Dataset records
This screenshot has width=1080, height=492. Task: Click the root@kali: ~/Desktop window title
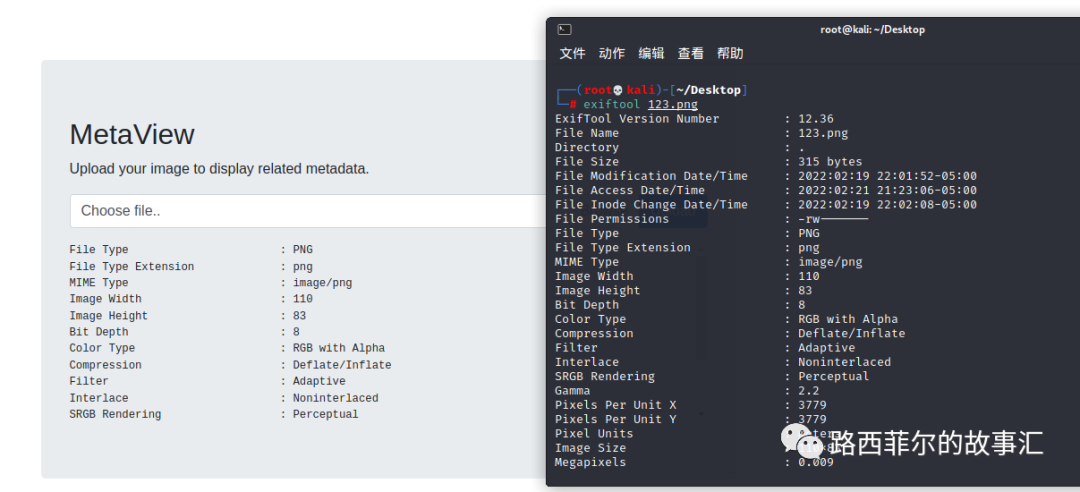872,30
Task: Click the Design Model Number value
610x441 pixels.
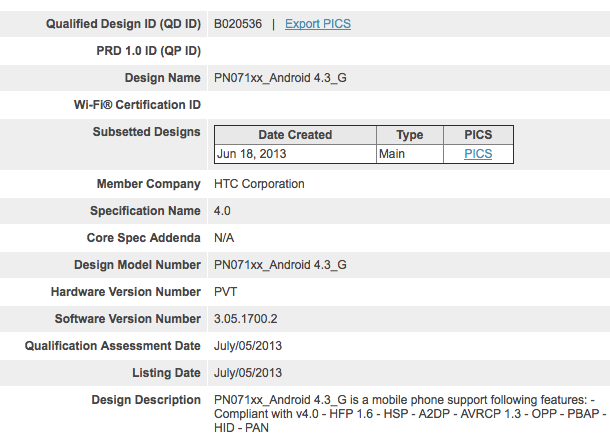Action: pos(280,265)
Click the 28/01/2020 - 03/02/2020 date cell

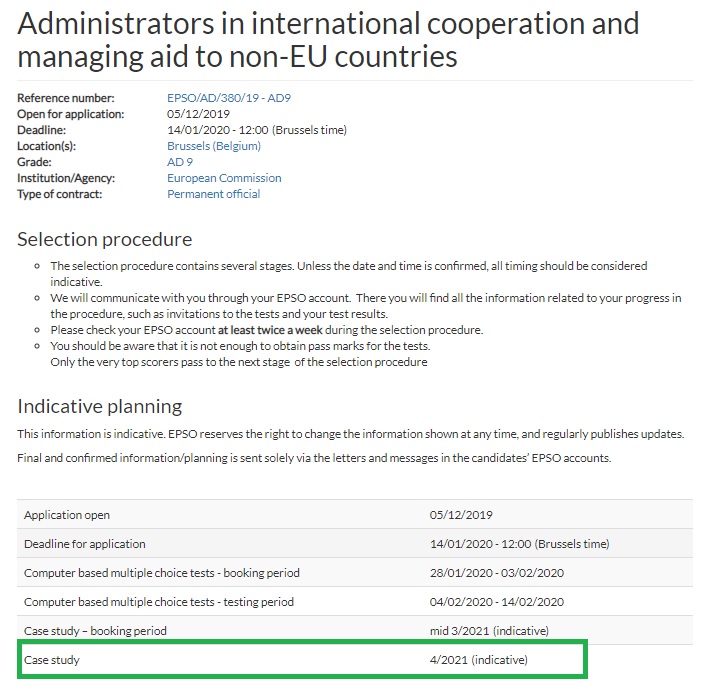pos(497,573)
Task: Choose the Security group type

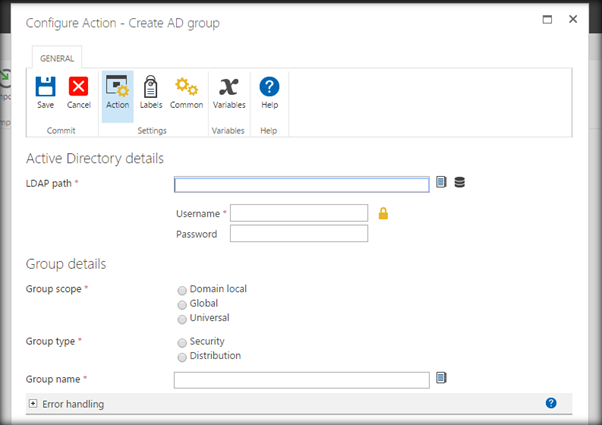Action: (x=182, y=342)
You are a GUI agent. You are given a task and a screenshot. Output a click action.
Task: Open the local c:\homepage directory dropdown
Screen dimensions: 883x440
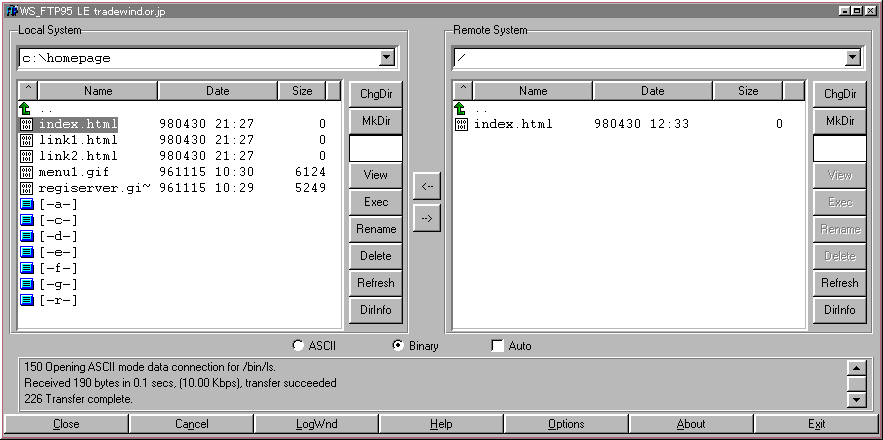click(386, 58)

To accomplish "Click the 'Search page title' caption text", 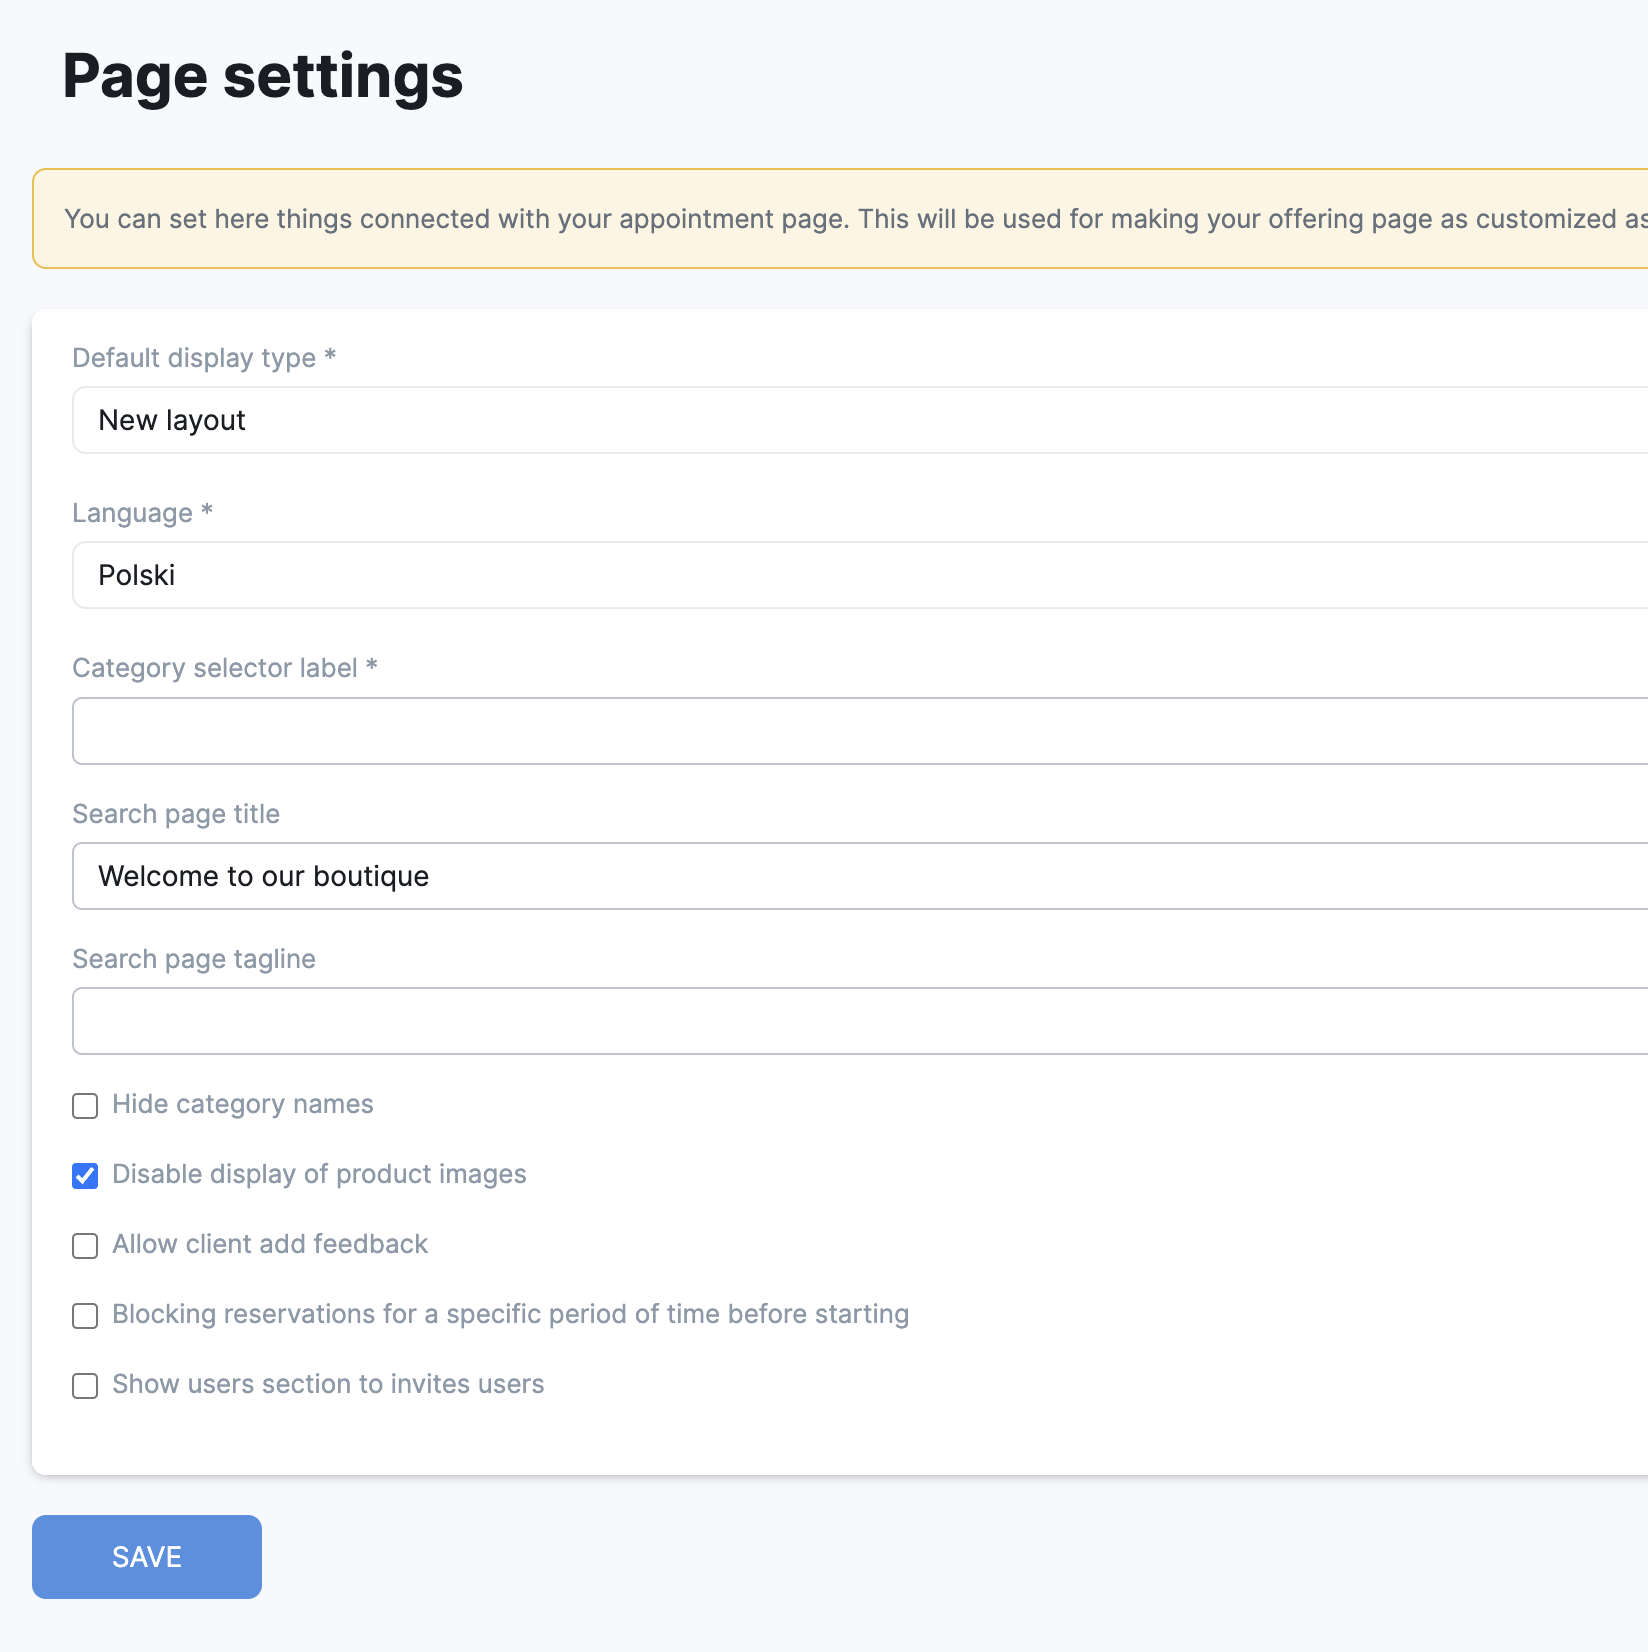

BRIEF: Set down the records again verbatim, with no pictures.

WRITTEN ANSWER:
This screenshot has width=1080, height=492. Task: Click the root@kali: ~/Desktop window title
872,30
Task: Click the Design Model Number value
610x441 pixels.
Action: pos(280,265)
Click the 28/01/2020 - 03/02/2020 date cell

pos(497,573)
Task: Choose the Security group type

Action: (x=182, y=342)
You are a GUI agent. You are given a task and a screenshot. Output a click action.
Task: Open the local c:\homepage directory dropdown
Screen dimensions: 883x440
click(386, 58)

To accomplish "Click the 'Search page title' caption text", 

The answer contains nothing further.